Lack of Risk-Reduction Programs
Although there are many studies indicating the need for culturally sensitive, tailored interventions to reduce behavioral risk among LGBT people, see Fredriksen-Goldsen et al. (Chap. 4), the reality is that there is a dearth of programs designed to address specific behavioral risks in modifying cancer-related risk behaviors. For example, of the 14,000 substance abuse treatment centers in the US, Fredriksen-Goldsen et al. explain that only 6 % of these target lesbian or gay clients. In Chap. 3, Tracy provides another example: the lack of an evidence-base for health promotion materials developed for sexual minority women on safe sex practices. In Chap. 5, Burkhalter discusses data that indicate a high prevalence of smoking among LGB youth and LGBT adults, higher than their heterosexual counterparts, pointing to a strong need to find effective culturally-tailored programs. Thanks to the effort of the Network for Health Equity (now called LGBT HealthLink) headed by Dr. Scout, there has been progress in the field of smoking, such as advising the CDC on data inclusion in the 2012 National Adult Tobacco Survey, which led to the first national LGBT smoking prevalence data. Also, the CDC’s Office of Smoking and Health now has several LGBT tailored ads in their mass media campaigns. There remains much work to be done, however; few state-level tobacco control campaigns include LGBT tailored activities, and most tobacco quit line staff are not trained in LGBT cultural competency.
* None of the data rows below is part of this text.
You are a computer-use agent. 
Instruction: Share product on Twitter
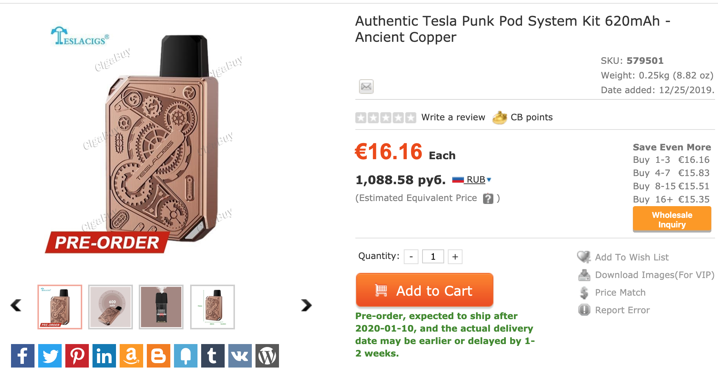50,356
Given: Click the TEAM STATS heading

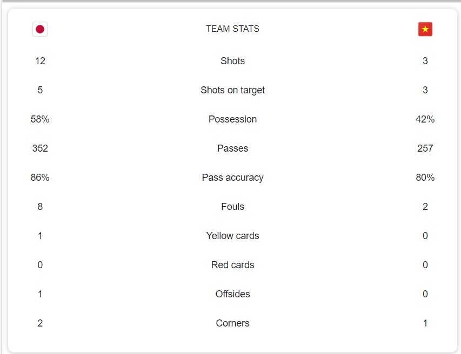Looking at the screenshot, I should point(232,29).
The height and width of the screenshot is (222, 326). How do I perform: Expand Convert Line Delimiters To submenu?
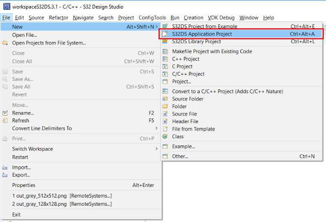(x=156, y=128)
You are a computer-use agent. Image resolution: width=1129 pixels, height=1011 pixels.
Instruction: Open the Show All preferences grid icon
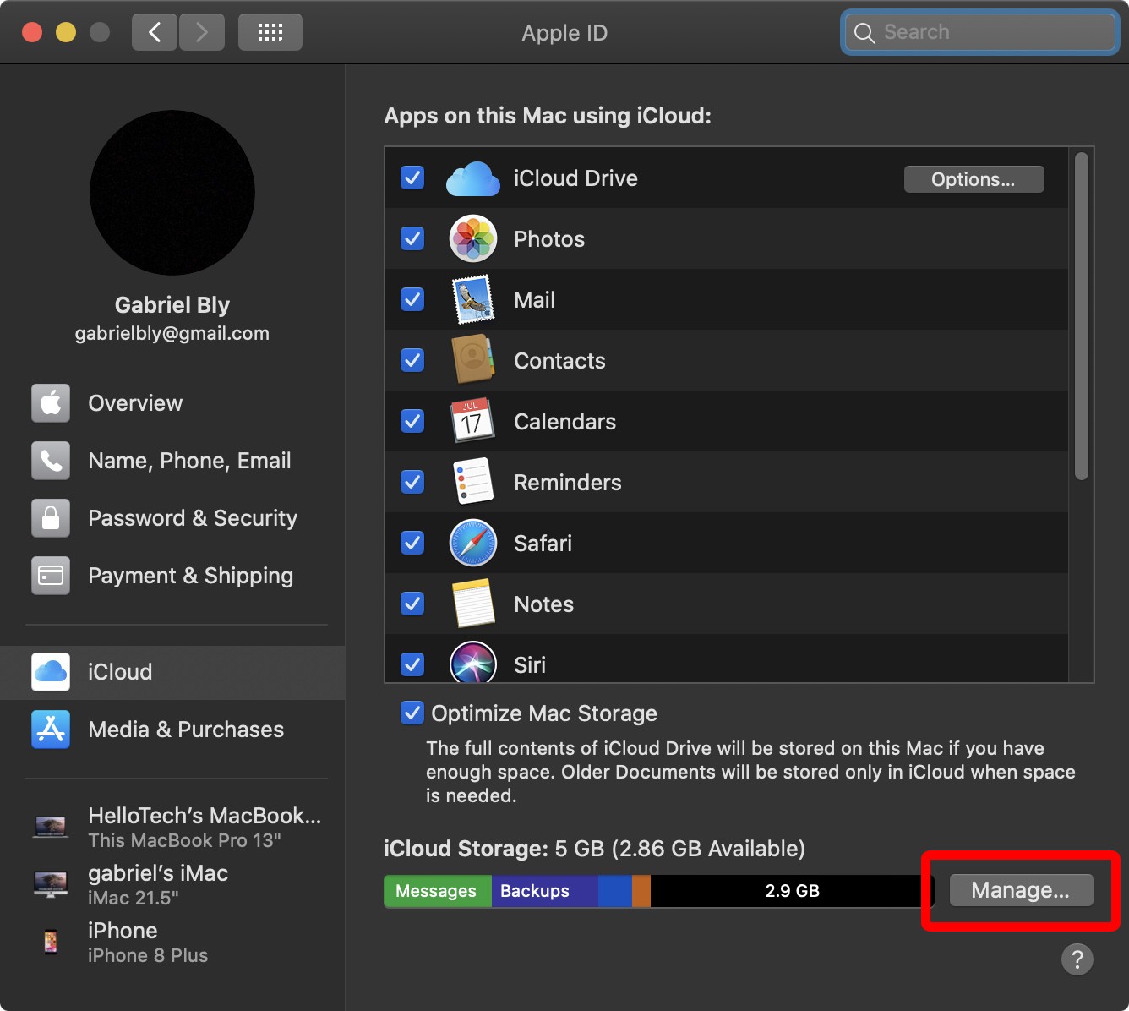click(270, 31)
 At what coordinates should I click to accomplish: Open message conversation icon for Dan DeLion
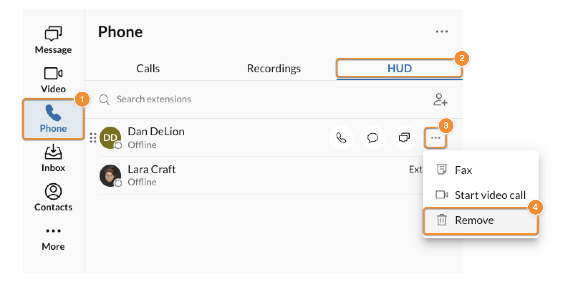coord(404,138)
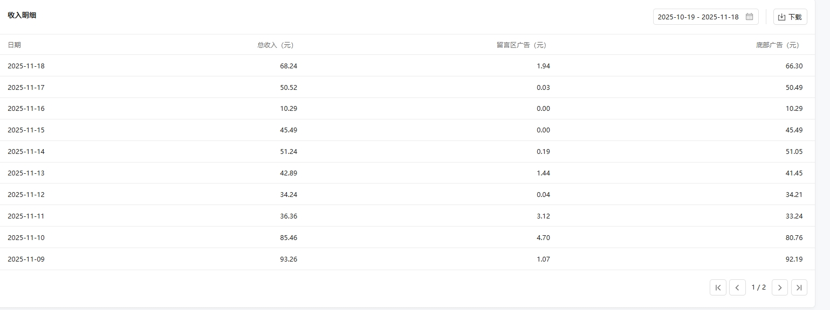Image resolution: width=830 pixels, height=310 pixels.
Task: Click the download (下载) button
Action: click(x=790, y=17)
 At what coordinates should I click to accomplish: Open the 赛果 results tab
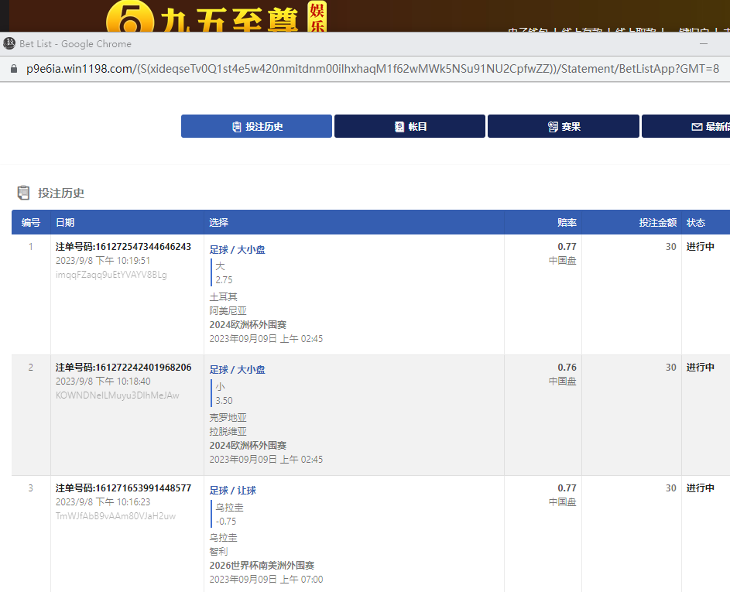(563, 126)
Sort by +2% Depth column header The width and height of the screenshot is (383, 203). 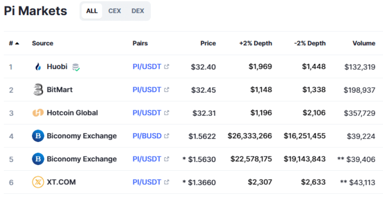coord(255,43)
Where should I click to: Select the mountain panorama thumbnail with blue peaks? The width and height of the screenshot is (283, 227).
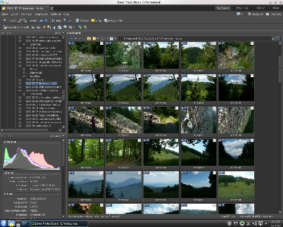123,184
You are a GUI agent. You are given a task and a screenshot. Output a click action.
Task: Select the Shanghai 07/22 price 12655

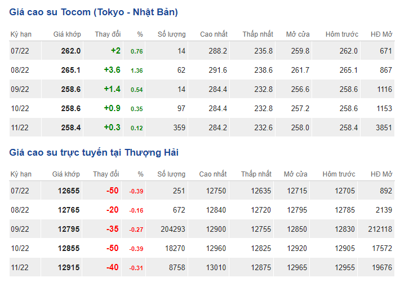69,191
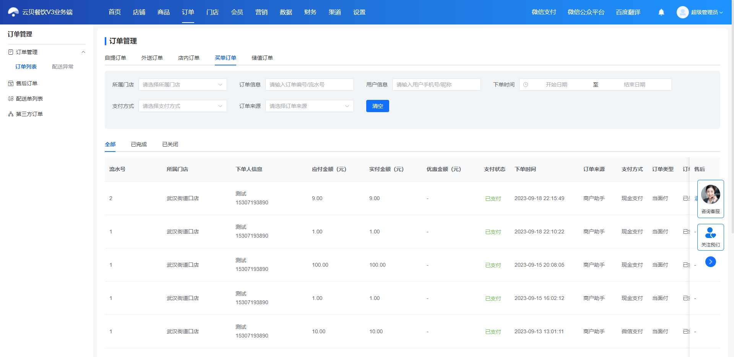Viewport: 734px width, 357px height.
Task: Open the 微信公众平台 link
Action: click(x=586, y=12)
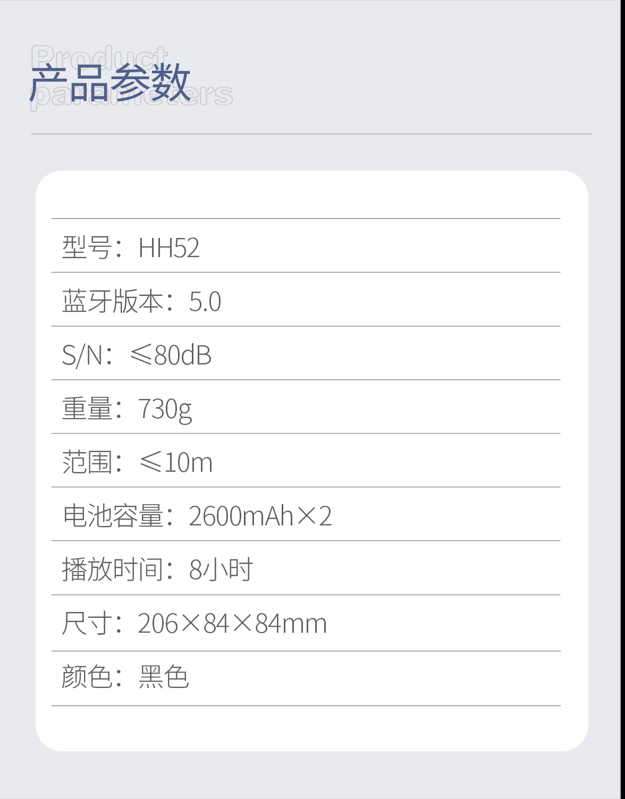
Task: Select the 重量 730g row
Action: pos(306,406)
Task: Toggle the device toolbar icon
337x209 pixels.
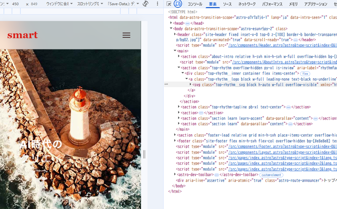Action: [178, 4]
In Chap. 17, Scout describes how the Affordable Care Act (described below) created a new wave of cancer prevention activities nationwide, with half a billion dollars flowing into community grants that created local level programs focused on several cancer risk reduction strategies. However, despite top-level LGBT inclusion in the Task Force on Prevention, the actual funding announcements for these mechanisms did not result in prioritization for LGBT inclusion. Despite the prioritization of inclusion of LGBT people in federal documents, other funding sources that were earmarked for city and state cancer prevention efforts resulted in only a few tailored LGBT cancer prevention programs.